Bem resolvida com a aparência, Laura diz que respeita as pessoas que decidem fazer plástica, conta que nunca mexeu em seu rosto e corpo e carrega com orgulho suas marcas do tempo.

“Eu amo meu trabalho, minha profissão, já fui lindinha, gostosinha, mas a vida caminha, você tem que aceitar a transformação. Acho muita burrice querer mudar o exterior e o interior como é que fica?”, diz ela, que ainda completa: “Amo minha cara, minhas rugas, todo o meu ser. Vou morrer assim”.

“Mulheres de Areia”: “Nunca foi uma mãe vilã”

Divulgação/Viva

"Pouca coisa me encanta na TV hoje", diz Laura Cardoso, 88 anos
Laura Cardoso como Isaura, mãe de Ruth e Raquel (Gloria Pires) em “Mulheres de Areia” (1993)

Além de “Sol Nascente”, Laura pode ser vista no ar na reprise de “Mulheres de Areia”, no canal Viva. Quando tem tempo, ela tenta se assistir e tem sempre uma visão crítica sobre sua atuação.

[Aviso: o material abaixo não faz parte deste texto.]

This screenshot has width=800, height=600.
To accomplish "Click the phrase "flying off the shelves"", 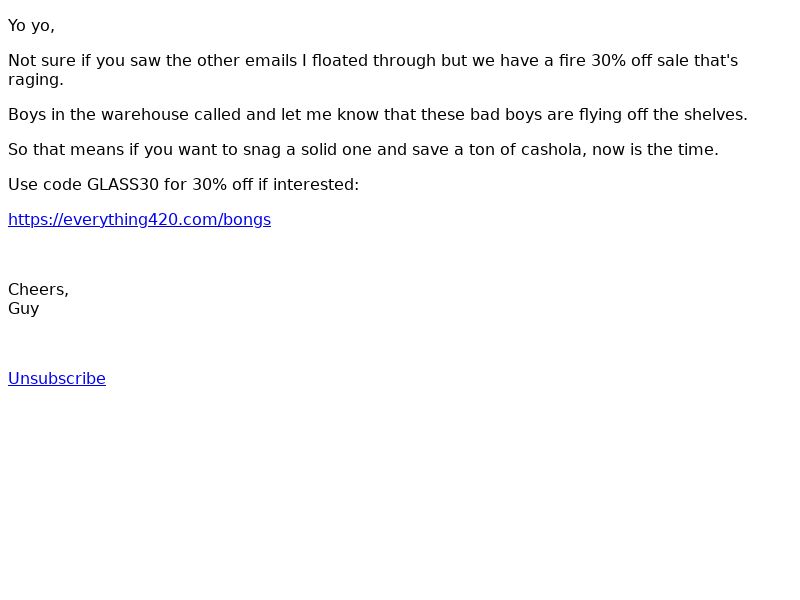I will point(660,115).
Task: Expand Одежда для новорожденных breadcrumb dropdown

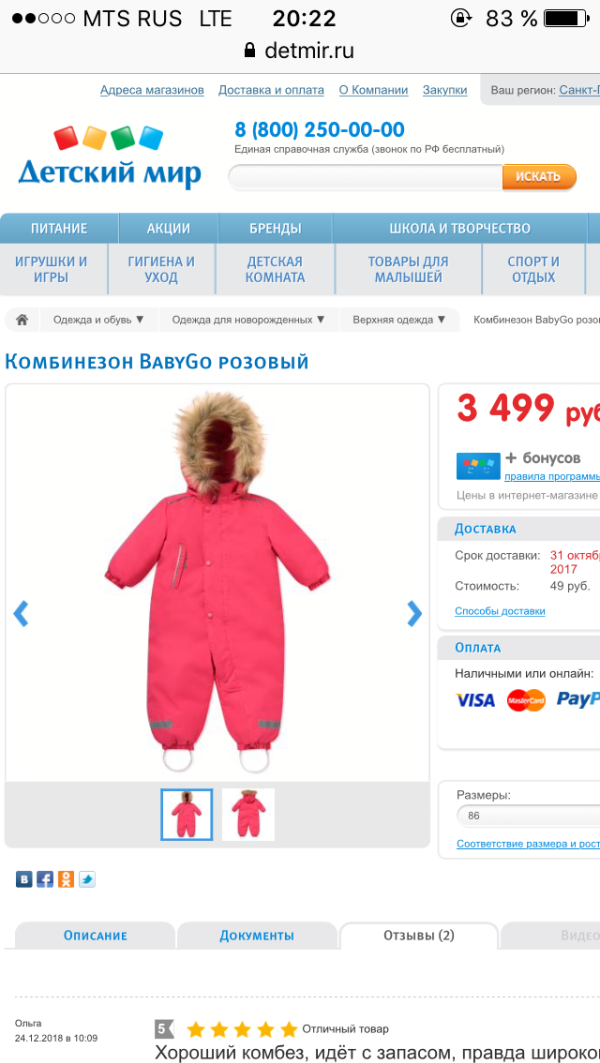Action: click(248, 319)
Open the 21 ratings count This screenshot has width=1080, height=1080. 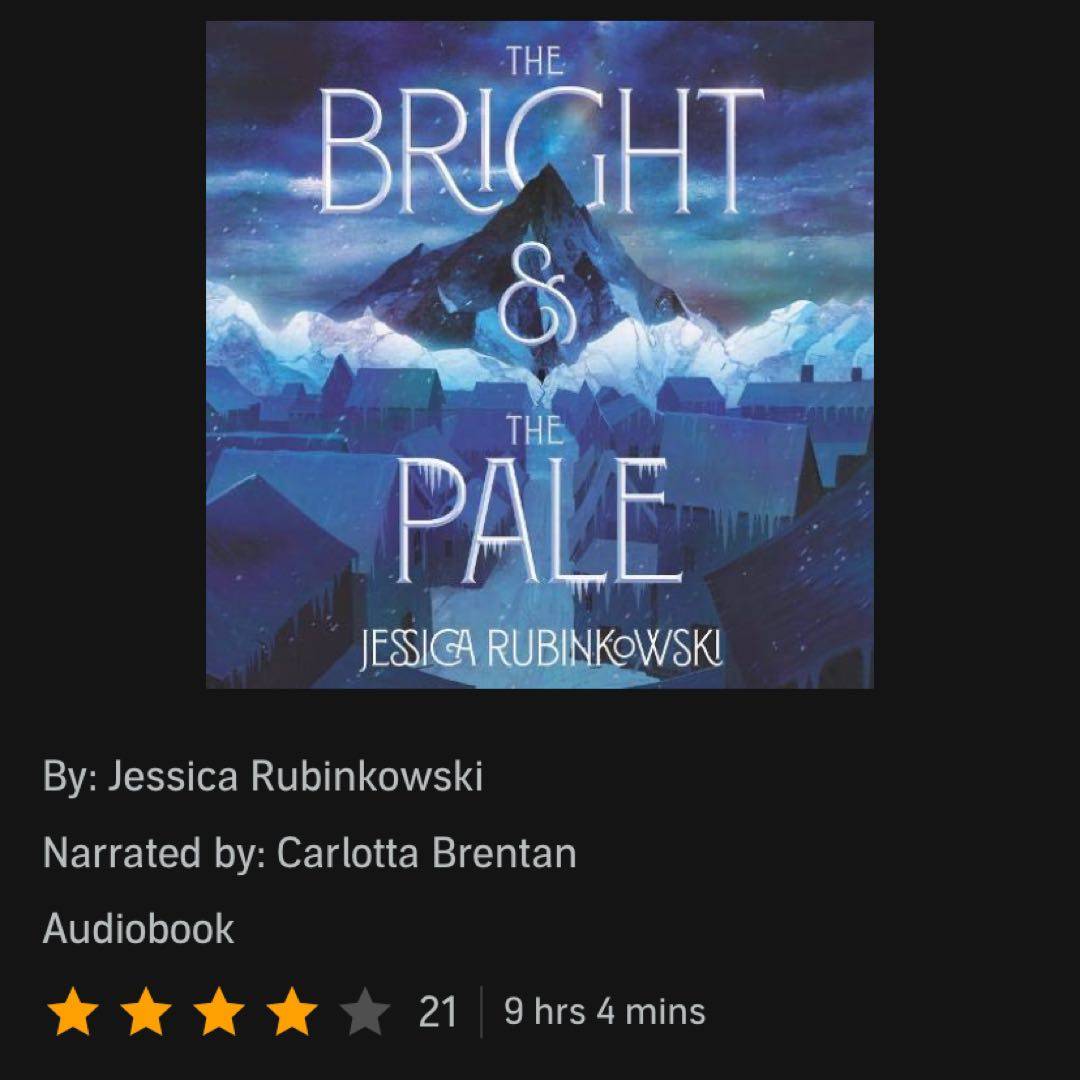[437, 1012]
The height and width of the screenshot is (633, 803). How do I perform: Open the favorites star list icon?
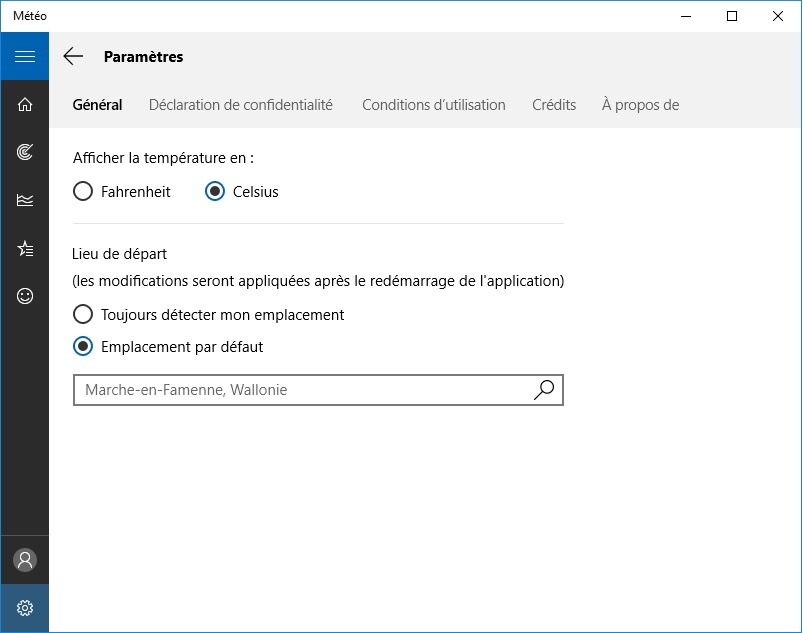click(25, 248)
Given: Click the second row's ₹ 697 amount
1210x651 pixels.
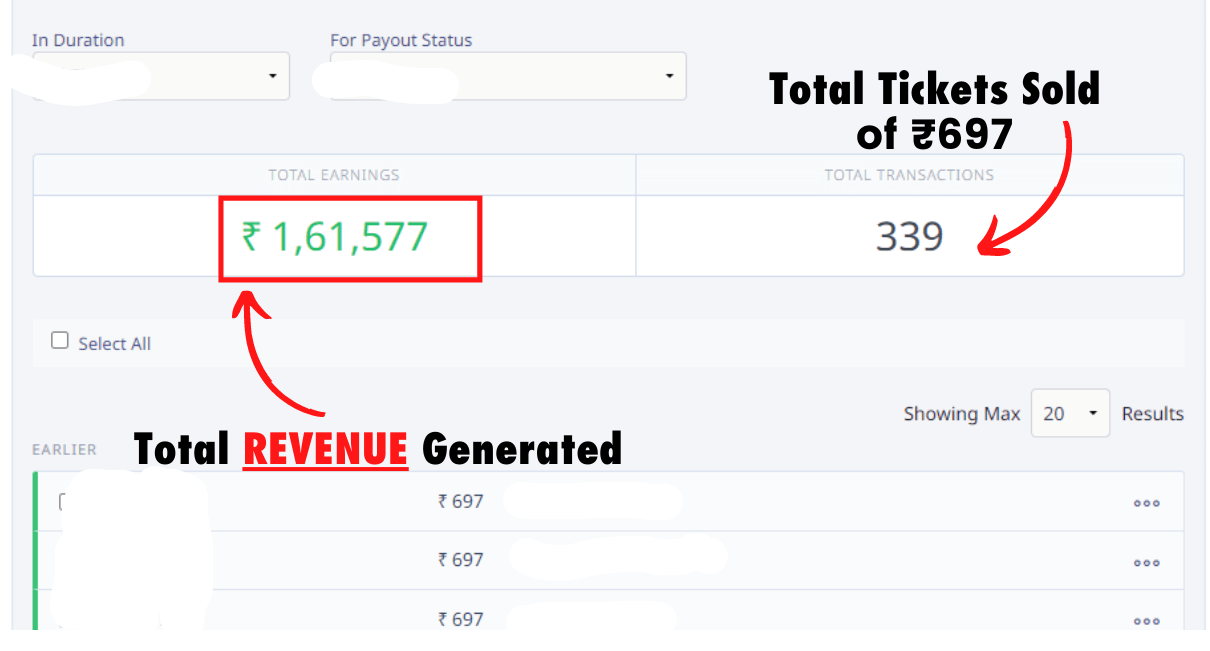Looking at the screenshot, I should click(x=460, y=560).
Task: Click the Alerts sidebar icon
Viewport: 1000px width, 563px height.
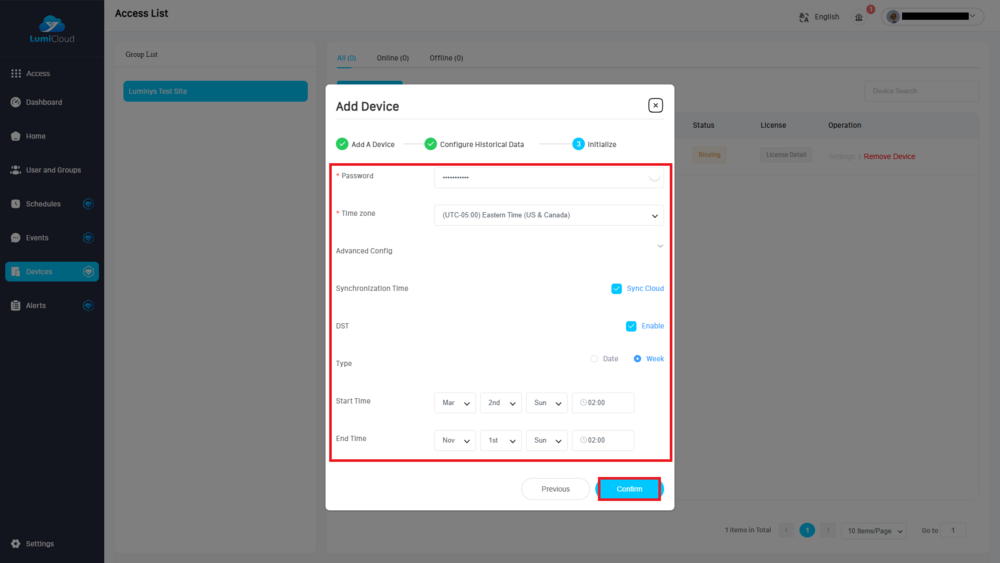Action: click(16, 305)
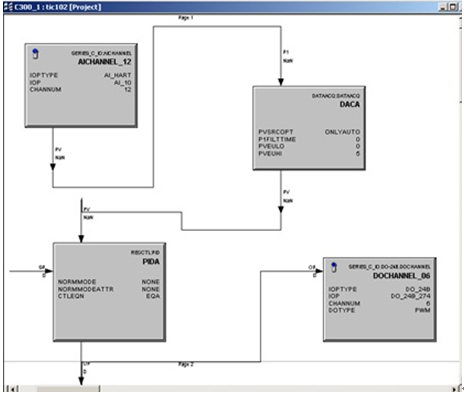This screenshot has height=395, width=464.
Task: Click the horizontal scrollbar right arrow
Action: point(454,389)
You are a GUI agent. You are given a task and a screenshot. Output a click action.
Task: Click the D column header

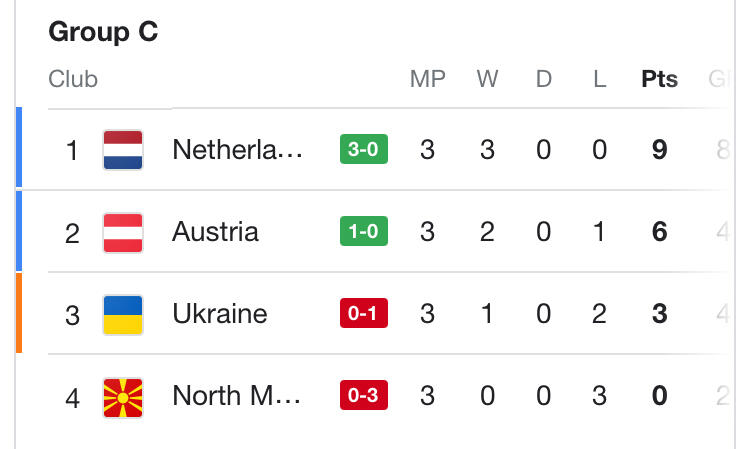[x=544, y=80]
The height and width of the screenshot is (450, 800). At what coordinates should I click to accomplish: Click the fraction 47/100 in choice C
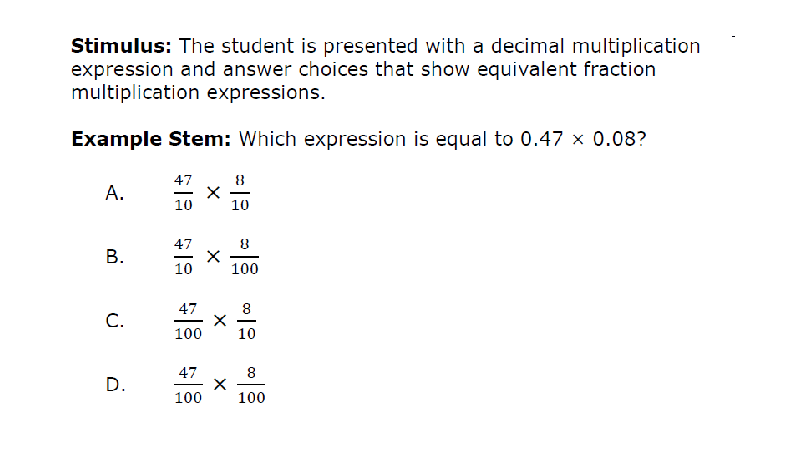[188, 321]
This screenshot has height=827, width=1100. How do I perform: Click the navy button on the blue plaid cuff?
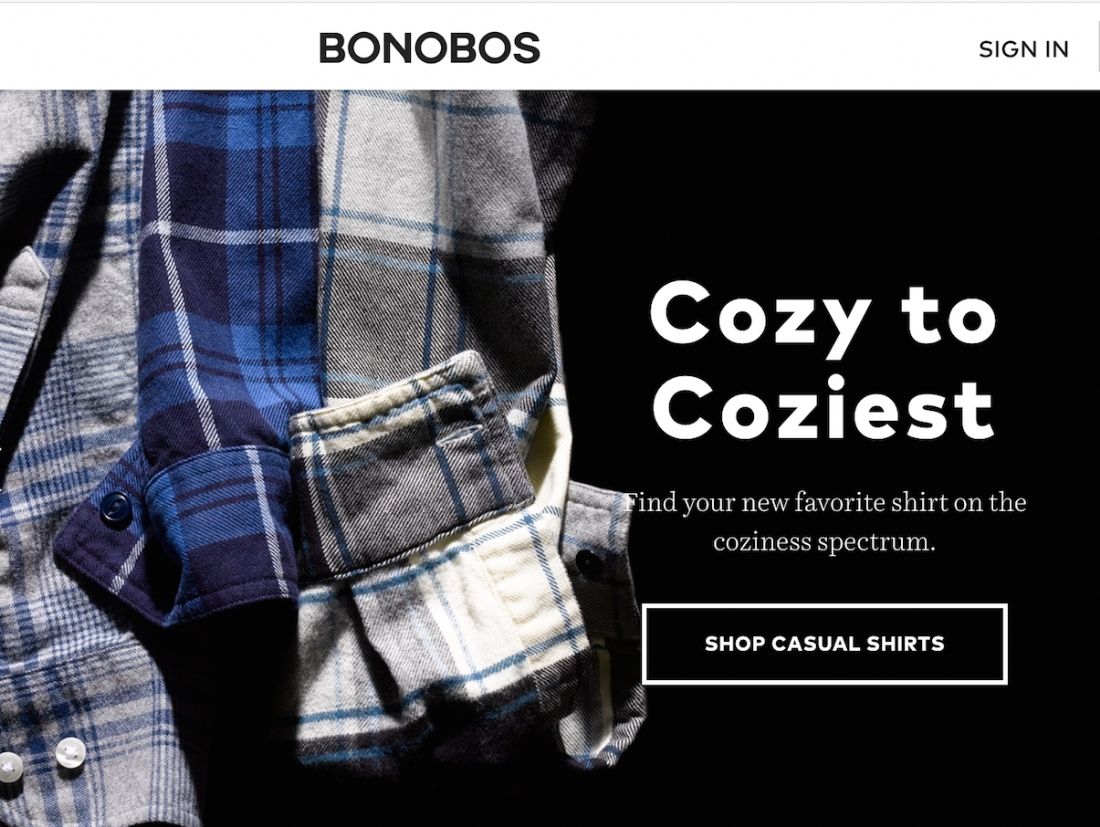tap(115, 508)
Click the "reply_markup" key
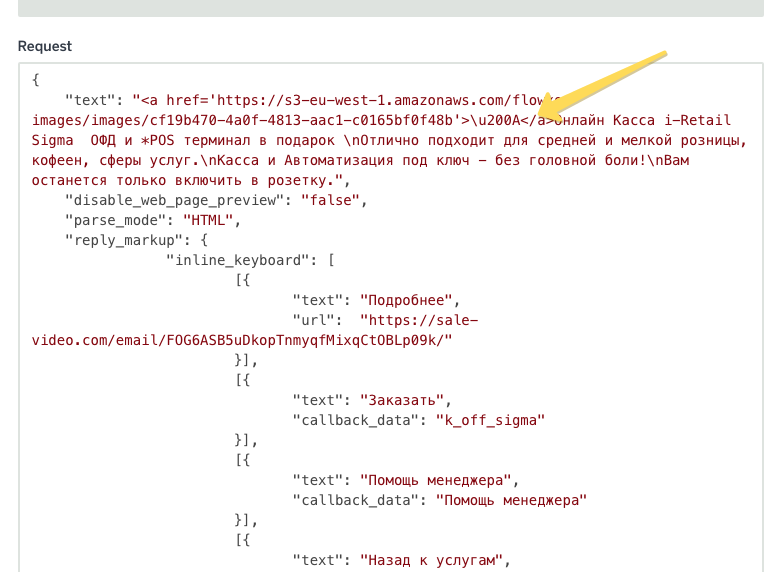Viewport: 775px width, 572px height. click(x=125, y=240)
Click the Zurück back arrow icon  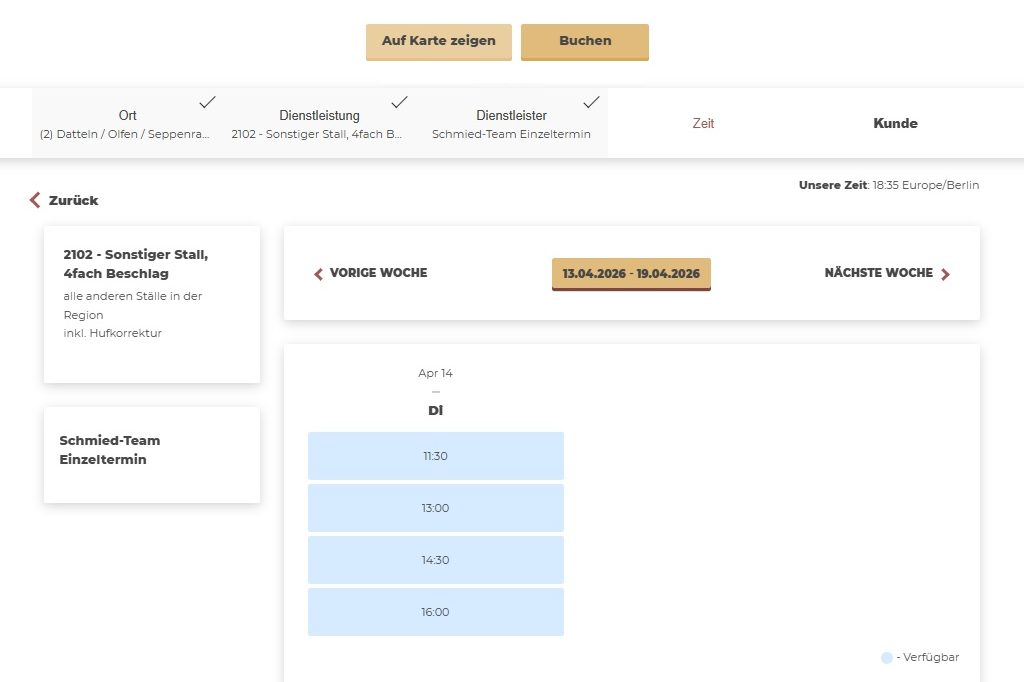point(36,201)
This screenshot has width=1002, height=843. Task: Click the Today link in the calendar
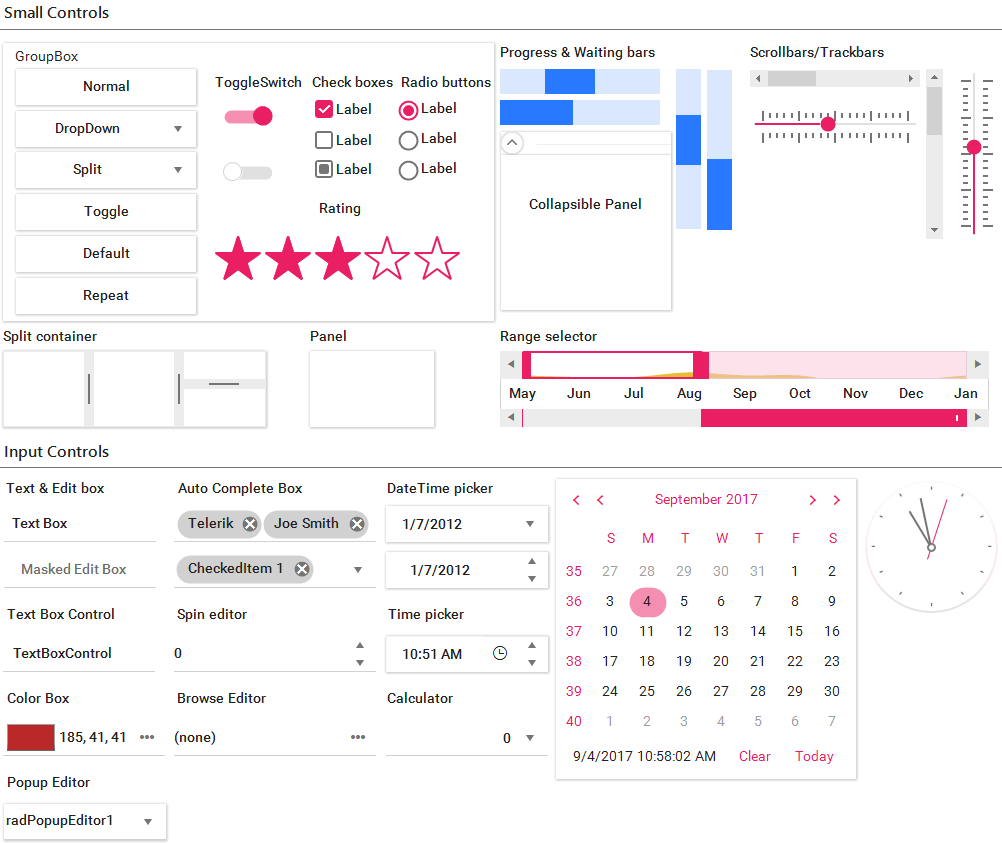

“Gosto muito da trama e gosto de me assistir para me corrigir. Tenho uma autocrítica terrível. Eu sempre acho que poderia ter sido melhor”, conta.

A atriz defende Isaura, a mãe das gêmeas Ruth e Raquel, interpretadas por Gloria Pires. Para boa parte do público, a personagem tinha um lado misterioso, já que sempre protegia a filha má e não dava muita atenção para a mocinha Ruth.

“A personagem nunca foi uma mãe vilã. Ela amava aquela filha e a outra também. Só que aquela precisava mais dela, estava desencaminhada. A outra era mais certinha”, explica.